Good: respect for authority/obedience to those with more power than you, don't focus on what you enjoy, focus on what will make you 'successful', i.e: owning a large house, marriage, kids, a car, several holidays a year and always wanting bigger, better, more. Does this make you happy? or always hungry, paranoid and insecure? I don't know, i've always follwed my own path and although it doesn't feature any of the above, it makes me happy. Bad: To challenge authority, to follow your own path, to be your own judge/boss, to go for what makes you happy even though you may veer from the 'right path'. What is the risk of this for the future of the workforce? For the future of the economy, for the future of the family?

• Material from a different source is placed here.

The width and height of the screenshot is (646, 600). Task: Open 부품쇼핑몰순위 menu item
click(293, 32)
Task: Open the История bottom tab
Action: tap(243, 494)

Goths, moshers, Girls who like girls, Boys who like boys, gender blenders, tomboys, sissy's, rebelious kids, What if they don't grow out of it? One by one, these kids learn the message that these factors dont equate to success in society, one must grow up and grow into the future workforce. Young people are shaped and spun by the education sytem, disipline and praise the tools of the master, until they leave schools as 'young women' and 'young men', all ready for the next stop on the conveyor belt.......

But what of the great people in history, did they obey authority even when they knew that authority was wrong? What if Rosa Parks had kept quite when she was denied a seat on the bus that day due to the colour of her skin, what if Harvey Milk had accepted the view that he did not deserve to live due to his homosexuality, what if the suffragetes had accepted that they were inferior due to their sex, ...... What if these people (and so many others) had followed the rules and not acted? Where would we be now?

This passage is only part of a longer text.